Comparative Study of Response between Concurrent Chemoradiation and Sequential Chemoradiation in the treatment of Locally Advanced Base of Tongue Carcinoma in a limited resource setting
DOI:
https://doi.org/10.3329/jbcps.v44i1.87216Keywords:
Carcinoma, Chemoradiotherapy, Induction, Toxicity, TongueAbstract
Introduction: Base tongue carcinoma is commonly diagnosed an advanced stage in low-resource settings. Concurrent chemoradiotherapy (CCRT) and sequential chemoradiotherapy (SCRT) after induction chemotherapy are both used, but their comparative effectiveness remains unclear in such contexts.
Aim of the study: The study aimed to compare the treatment response and acute toxicities between concurrent chemoradiotherapy and sequential chemoradiotherapy in patients with locally advanced base of tongue carcinoma in a limited-resource setting.

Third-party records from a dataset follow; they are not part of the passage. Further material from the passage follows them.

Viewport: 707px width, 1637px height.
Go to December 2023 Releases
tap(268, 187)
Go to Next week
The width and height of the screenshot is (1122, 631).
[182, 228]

Methods: The study was conducted using a purposive sampling technique at the National Institute of Cancer Research and Hospital (NICRH), Dhaka, over 12 months (June 2016–May 2017). A total of 60 patients with histopathologically confirmed squamous cell carcinoma of the base of tongue at stage III or IVA were enrolled and randomized into two equal groups. Arm A received concurrent chemoradiotherapy (CCRT) with external beam radiotherapy (66 Gy in 33 fractions over 6½ weeks) using the 3D Conformal Radiotherapy (3DCRT) technique, along with weekly cisplatin (40 mg/m²). Arm B received three cycles of induction chemotherapy (cisplatin 75 mg/m² on Day 1 and 5-FU 750 mg/m²/day for 3 days, every 3 weeks), followed by the same CCRT as Arm A. Data were analyzed using SPSS v22.0, employing descriptive statistics and Chi-square/Fisher’s exact tests, with p<0.05 considered statistically significant.
Results: In this study involving 60 patients with unresectable locally advanced esophageal cancer, baseline characteristics such as tumor location (p=0.564), stage (p=0.558), and histological grade (p=0.739) were comparable between the concurrent and sequential CRT groups. The complete response rate was higher in the sequential CRT arm (56.7%) compared to the concurrent arm (46.7%), though this difference was not statistically significant (p=0.578). There were no significant differences in hematologic toxicity (e.g., anemia: p=0.793; leukopenia: p=0.630; neutropenia: p=0.278; thrombocytopenia: p=0.682) or non-hematologic toxicity (e.g., nausea/vomiting: p=0.907; mucositis: p=0.517; dysphagia: p=0.794; esophagitis: p=0.541; fatigue: p=0.898; anorexia: p=0.759) between the two treatment groups across follow-ups. These findings suggest that both concurrent and sequential CRT offer similar efficacy and safety profiles in the management of locally advanced esophageal cancer.
Conclusion: Both concurrent and sequential chemoradiotherapy demonstrated comparable efficacy and tolerable toxicity profiles in treating locally advanced base of tongue carcinoma in a limited resource setting. Either approach can be considered a viable treatment option depending on patient factors and resource availability.